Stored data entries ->
┄┄┄┄┄┄

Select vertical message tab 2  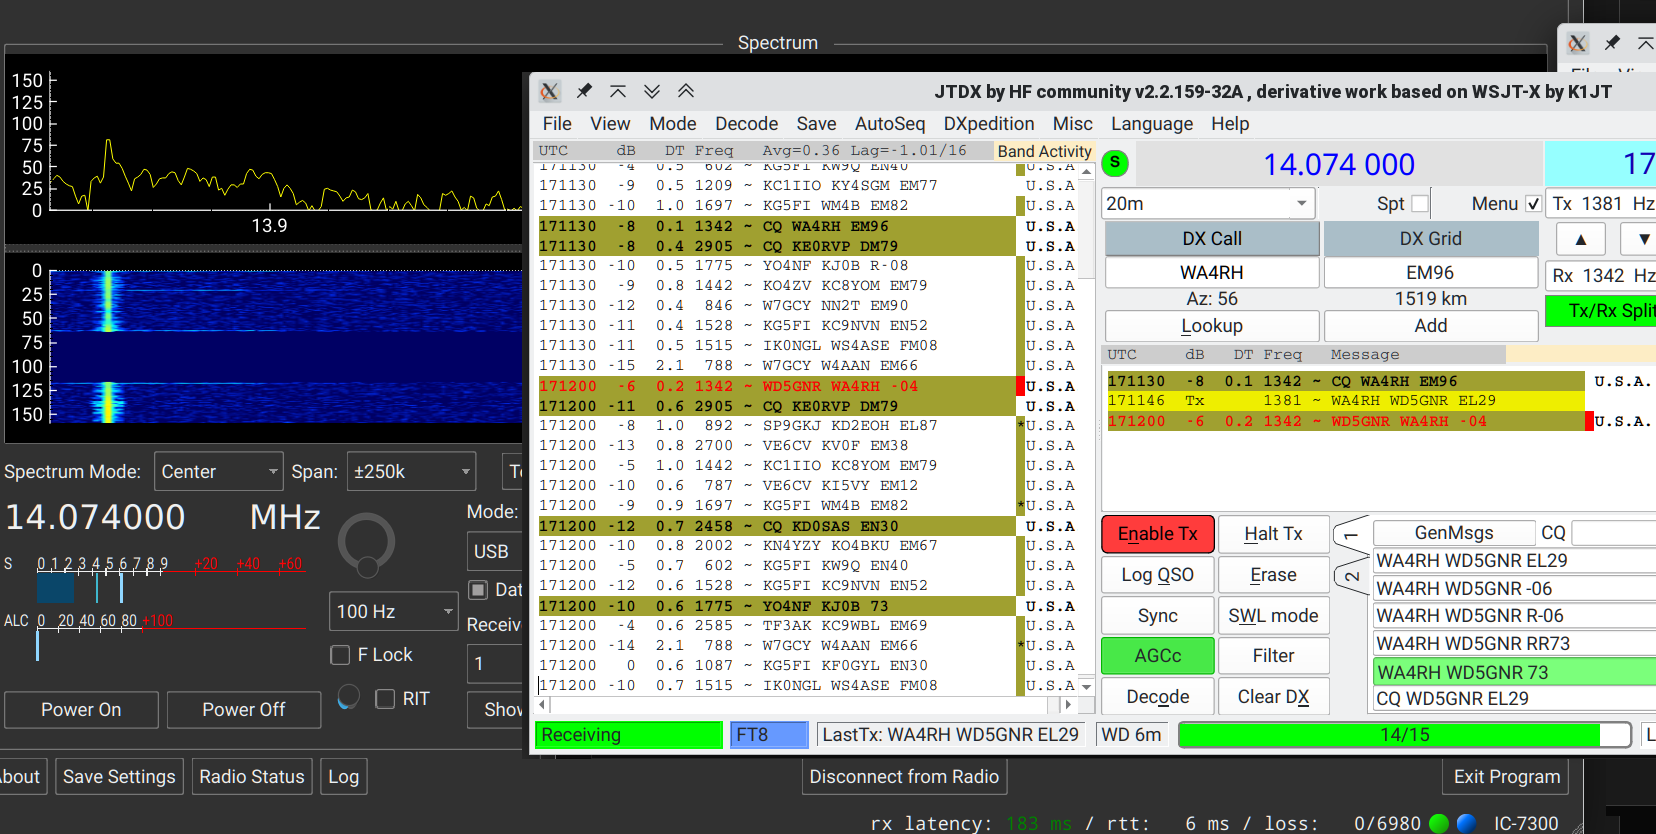1351,576
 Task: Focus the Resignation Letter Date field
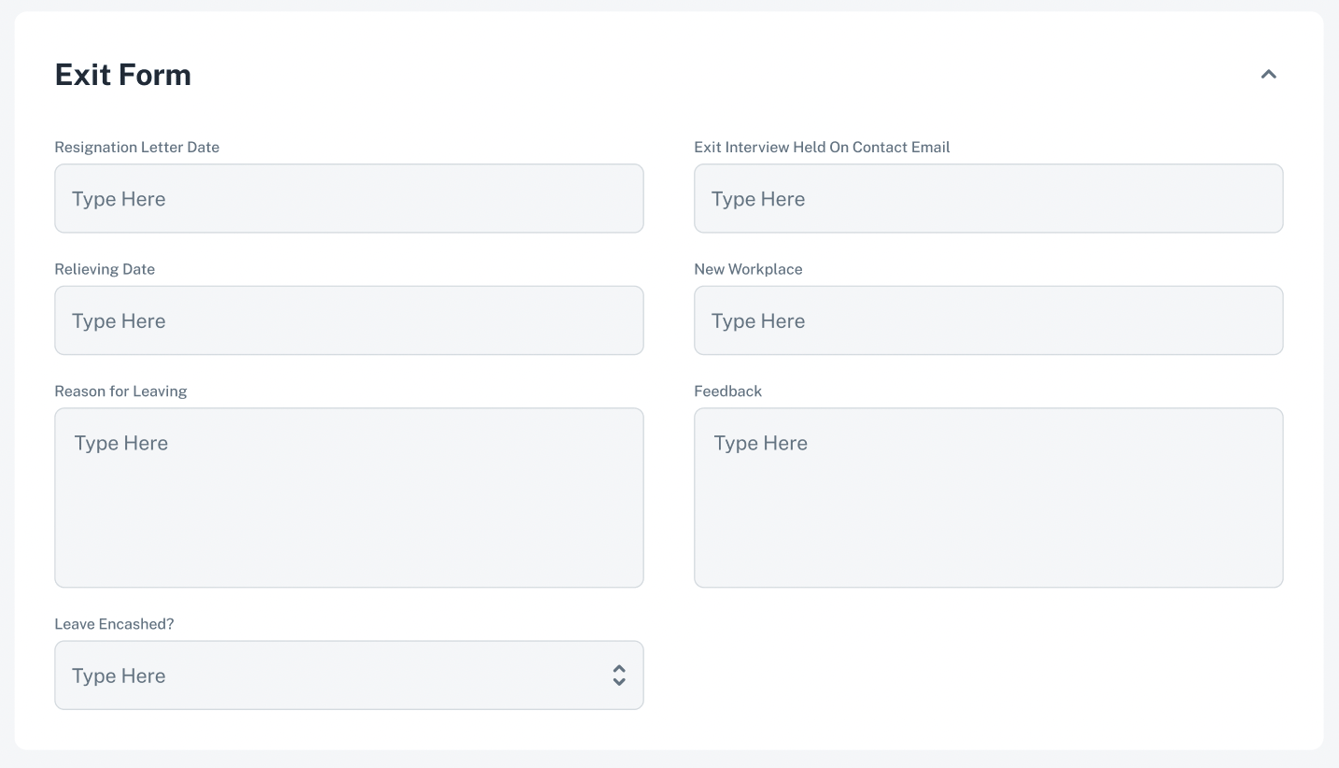[x=348, y=198]
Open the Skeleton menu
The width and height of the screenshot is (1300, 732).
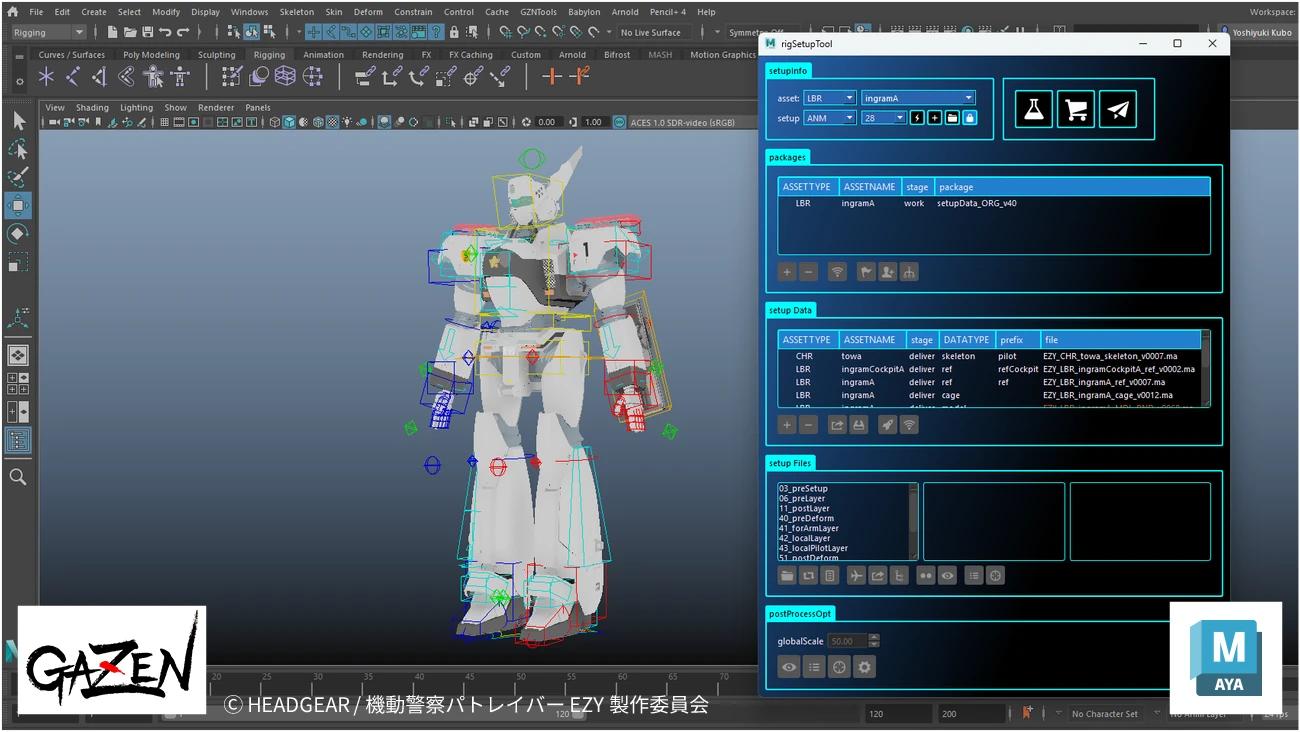[296, 12]
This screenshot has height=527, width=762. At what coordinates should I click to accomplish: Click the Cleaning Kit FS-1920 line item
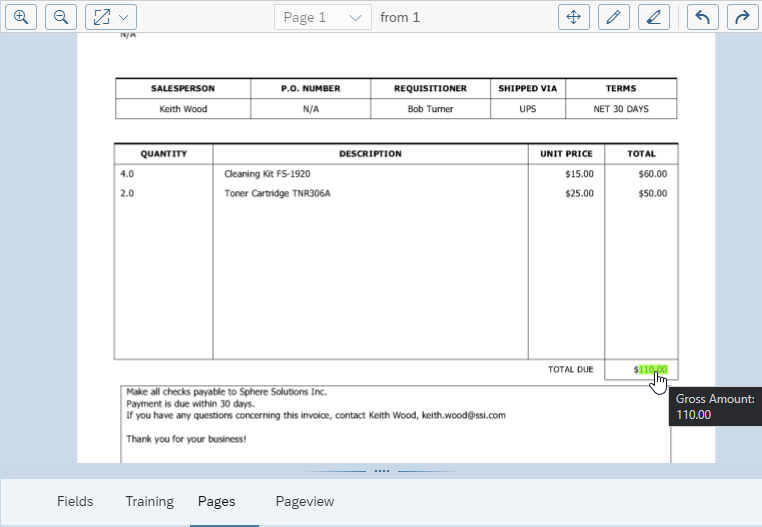pos(267,174)
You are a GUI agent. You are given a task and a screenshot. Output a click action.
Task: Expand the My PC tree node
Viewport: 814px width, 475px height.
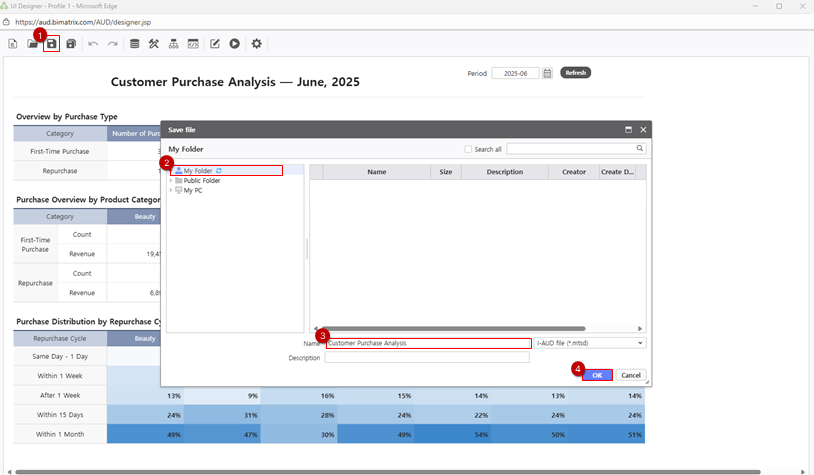pos(171,190)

┄┄┄┄┄┄

Omit the pictures and write out the lines above from the one with "This screenshot has" through the last, unchanged.

This screenshot has height=527, width=762. At what coordinates should I click to accomplish: Click the Cleaning Kit FS-1920 line item
pos(267,174)
You are a GUI agent. You are given a task and a screenshot. Output a click action.
Task: Expand the My PC tree node
Viewport: 814px width, 475px height.
pos(171,190)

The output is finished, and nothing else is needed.